‘Mad’ Manulife CIO talks testing AR, Blockchain and IoT tech

‘Mad’ Manulife CIO talks testing AR, Blockchain and IoT tech

‘Mad’ Manulife CIO talks testing AR, Blockchain and IoT tech
‘Mad’ Manulife CIO talks testing AR, Blockchain and IoT tech

Manulife’s Sebastian Blandizzi talked through the insurance company’s Lab of Forward Thinking at the Internet of Insurance conference in New York, US today.

NEW YORK, US – Blandizzi, the SVP and CIO of the investment team at Manulife, detailed the firm’s unique approach to innovation at IoB’s second Internet of Insurance, as well as discussing what technologies the firm is piloting.

Through LOFT – which was launched in July 2015 – the Canada-based financial services firm has established innovation labs out of Boston, Toronto and Singapore, and have held tech hackathons in all of those areas.

LOFT is designed to look at “emerging technologies, new business processes and consumer needs to drive innovative solutions.”

Blandizzi said it’s hard to get innovation ingrained in a risk-adverse sector and company. Creating an innovative culture takes a mix of the right people with the right mentality, and they must be wary of the naysayers who say that innovation cannot be done.

Indeed, Blandizzi admits that he often gets quizzical looks from executives who think he’s ‘mad’, even if this might seem more reasonable when the innovator in question believes the company should be changing tact every six months to meet the insatiable pace of new technology.

And with insurers often seen as laggards in terms of new technology, and with executives who often want to stay in the status quo, he had one word of advice for likeminded innovators looking to get ahead: “Run as fast as you can because the resistance is coming”.

He also admitted that it’s also about being ruthless and disciplined, and killing projects after three months if they are costly and not going anywhere fast.

“Killing it is extremely difficult – and you have to have the discipline to kill it if the legs are not there.”

manulifecioManulife exploring new technologies

As with many other insurers, Manulife is exploring a number of emerging technologies, including Augmented Reality (AR), Blockchain and Artificial Intelligence (AI).

“AR, we didn’t really think about this one,” he said, explaining how the lightbulb moment came at a conference in Montreal, Canada. The real-estate division has since implemented the use of AR to model a building so that prospective tenants can see the layout before the builders break ground.

He further explained that he is “very excited” about the potential of Blockchain and cognitive computing/AI, although disappointingly he said that he couldn’t add any detail on the projects Manulife is working on.

Some of this work can be seen in the public eye, with LOFT announcing a collaboration with Boston-based deep learning platform indico data solutions back in August. This followed a similar collaboration between LOFT and Nervana Systems, a deep learning firm which was bought by Intel for a reported $350 million in the same month.

And on Blockchain, in April it was announced that ConsenSys and BlockApps were working together in the LOFT’s first Ethereum Blockchain proof of concept (PoC).

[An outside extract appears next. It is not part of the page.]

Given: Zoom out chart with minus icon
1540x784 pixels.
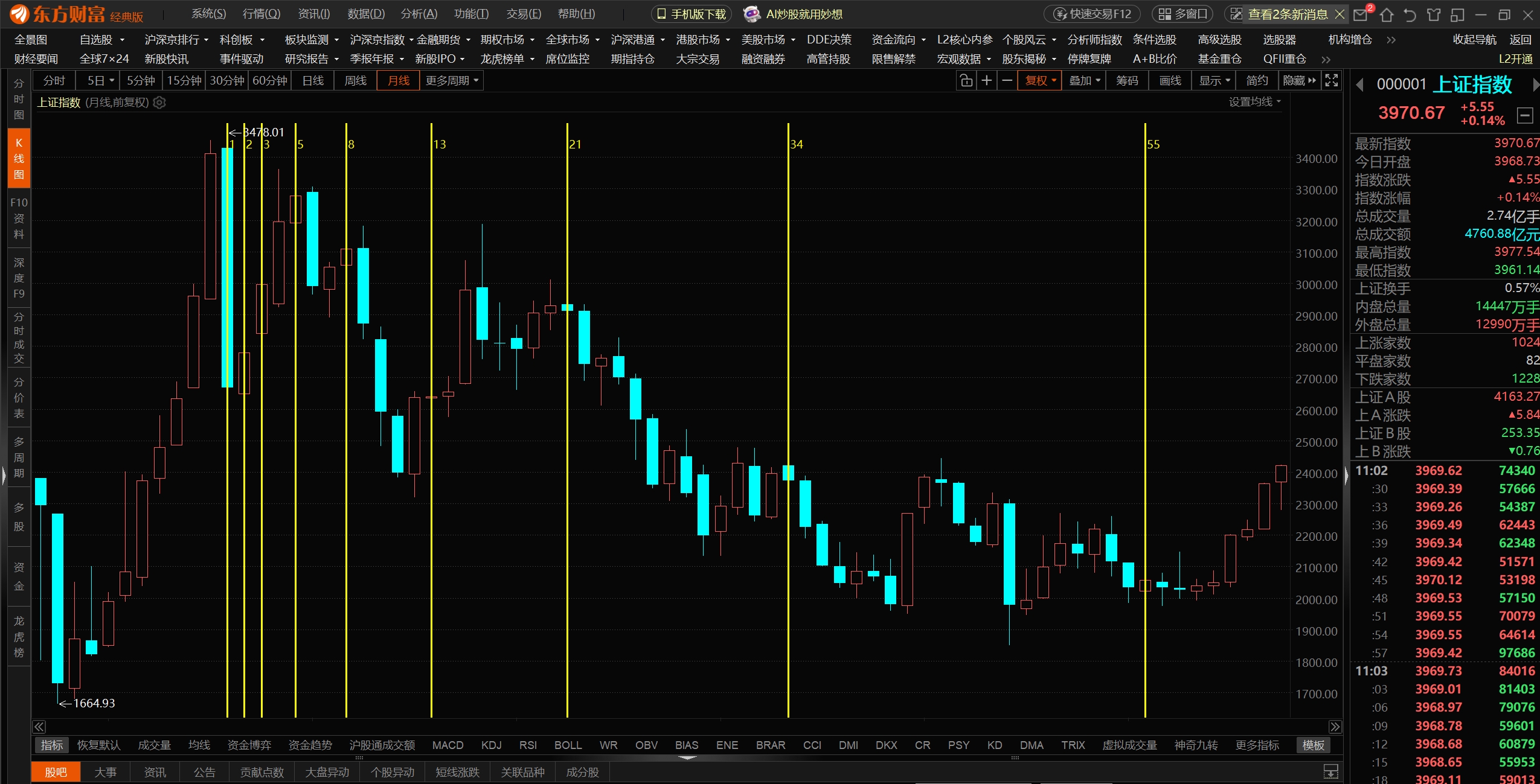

The LOFT will apply Blockchain technologies to improve the on-boarding of new wealth management clients.

“IoT is going to happen – it is a case of disrupting yourselves or you are going to be disrupted.”

On change and innovation, he finished by saying: “You have to embrace change…. just do it”.

Insurance and IoT not a natural fit

Other speakers at the Internet of Insurance have discussed not just the potential of IoT, but the challenges too, with many highlighting business culture and data privacy.

And these comments chime with recent research from Parisian think-tank Efma.

Efma’s study found that connected homes, cars, and health all stand to change the nature of insurable risk, allowing insurers to devise more profitable business models, leveraging data to create more personalized offerings. The result will be stronger revenues and closer customer relationships.

However, Efma CEO Vincent Bastid said that success doesn’t come easy. “It’s likely that premiums will reduce quite significantly and there are significant implications in terms of data management, privacy and security,” he said.

“Laden down with traditional processes and archaic systems, traditional insurers will have to think outside of the box in order to avoid being disintermediated or attacked in their market by newcomers or incumbent players who manage to capitalize on the potential of IoT first”.